■ SOURCE INFORMATION:
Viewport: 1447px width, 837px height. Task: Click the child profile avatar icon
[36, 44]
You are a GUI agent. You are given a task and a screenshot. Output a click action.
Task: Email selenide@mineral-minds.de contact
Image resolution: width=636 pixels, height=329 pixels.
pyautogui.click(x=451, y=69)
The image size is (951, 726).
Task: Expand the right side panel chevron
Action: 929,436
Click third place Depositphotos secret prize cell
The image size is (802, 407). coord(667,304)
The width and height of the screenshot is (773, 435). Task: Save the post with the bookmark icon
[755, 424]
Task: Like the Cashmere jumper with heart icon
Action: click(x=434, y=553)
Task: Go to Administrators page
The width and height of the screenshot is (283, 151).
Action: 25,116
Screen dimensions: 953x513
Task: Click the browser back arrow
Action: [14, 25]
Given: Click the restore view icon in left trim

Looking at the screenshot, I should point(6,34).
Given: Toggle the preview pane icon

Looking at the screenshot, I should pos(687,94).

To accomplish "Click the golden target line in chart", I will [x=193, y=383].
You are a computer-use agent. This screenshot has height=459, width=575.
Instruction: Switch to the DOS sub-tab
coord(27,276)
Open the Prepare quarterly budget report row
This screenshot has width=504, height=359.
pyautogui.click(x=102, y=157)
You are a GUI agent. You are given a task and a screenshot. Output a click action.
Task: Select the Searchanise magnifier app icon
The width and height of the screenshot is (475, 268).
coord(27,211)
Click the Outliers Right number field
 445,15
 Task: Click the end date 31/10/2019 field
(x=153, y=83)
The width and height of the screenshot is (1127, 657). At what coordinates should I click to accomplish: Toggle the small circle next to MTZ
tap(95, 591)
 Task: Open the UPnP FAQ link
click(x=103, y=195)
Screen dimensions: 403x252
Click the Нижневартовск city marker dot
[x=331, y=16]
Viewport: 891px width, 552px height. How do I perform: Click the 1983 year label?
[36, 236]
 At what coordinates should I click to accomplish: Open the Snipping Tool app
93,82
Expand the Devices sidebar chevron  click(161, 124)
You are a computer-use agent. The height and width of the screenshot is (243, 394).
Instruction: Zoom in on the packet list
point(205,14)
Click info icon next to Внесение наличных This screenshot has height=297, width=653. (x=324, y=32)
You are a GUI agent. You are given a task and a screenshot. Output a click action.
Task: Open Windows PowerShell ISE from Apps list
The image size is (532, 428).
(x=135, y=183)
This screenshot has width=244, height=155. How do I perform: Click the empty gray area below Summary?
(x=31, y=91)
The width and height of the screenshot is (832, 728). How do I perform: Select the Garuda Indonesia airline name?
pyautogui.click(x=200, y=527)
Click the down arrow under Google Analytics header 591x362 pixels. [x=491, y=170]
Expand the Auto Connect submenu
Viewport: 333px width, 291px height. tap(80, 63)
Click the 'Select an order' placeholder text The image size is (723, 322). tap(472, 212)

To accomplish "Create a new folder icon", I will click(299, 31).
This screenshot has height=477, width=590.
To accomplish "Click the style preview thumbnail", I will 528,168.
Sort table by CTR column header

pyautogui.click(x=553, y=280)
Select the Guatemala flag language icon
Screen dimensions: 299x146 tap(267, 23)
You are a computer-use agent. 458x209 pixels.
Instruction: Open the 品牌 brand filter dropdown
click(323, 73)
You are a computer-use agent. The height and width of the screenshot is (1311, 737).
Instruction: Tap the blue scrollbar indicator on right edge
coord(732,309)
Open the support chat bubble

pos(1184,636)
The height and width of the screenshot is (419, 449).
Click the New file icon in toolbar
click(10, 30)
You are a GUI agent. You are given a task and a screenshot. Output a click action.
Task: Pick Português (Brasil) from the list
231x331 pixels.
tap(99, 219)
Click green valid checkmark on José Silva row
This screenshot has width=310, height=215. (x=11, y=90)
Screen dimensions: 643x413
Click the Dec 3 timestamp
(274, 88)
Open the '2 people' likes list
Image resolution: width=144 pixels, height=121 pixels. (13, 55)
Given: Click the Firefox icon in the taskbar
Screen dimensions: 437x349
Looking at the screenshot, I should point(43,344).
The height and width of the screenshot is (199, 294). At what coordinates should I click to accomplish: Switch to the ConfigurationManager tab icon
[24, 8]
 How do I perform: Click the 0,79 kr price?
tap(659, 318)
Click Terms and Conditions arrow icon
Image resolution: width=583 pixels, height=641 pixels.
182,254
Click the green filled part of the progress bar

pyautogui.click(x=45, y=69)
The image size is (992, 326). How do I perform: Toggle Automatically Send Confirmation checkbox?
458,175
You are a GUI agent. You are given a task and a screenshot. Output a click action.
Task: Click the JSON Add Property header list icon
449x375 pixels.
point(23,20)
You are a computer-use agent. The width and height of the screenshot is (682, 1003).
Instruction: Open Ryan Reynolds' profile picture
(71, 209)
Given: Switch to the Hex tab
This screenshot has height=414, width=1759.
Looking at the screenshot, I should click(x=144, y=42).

■ YOUR INSTRUCTIONS:
Go line by line through the records above and copy each one containing "computer".

■ RESULT BELOW:
You are a computer-use agent. This screenshot has height=459, width=575.
You are a computer-use agent. The height and width of the screenshot is (243, 394).
You are a computer-use agent. 458x209 pixels.
You are a computer-use agent. The height and width of the screenshot is (1311, 737).
You are a computer-use agent. The width and height of the screenshot is (682, 1003).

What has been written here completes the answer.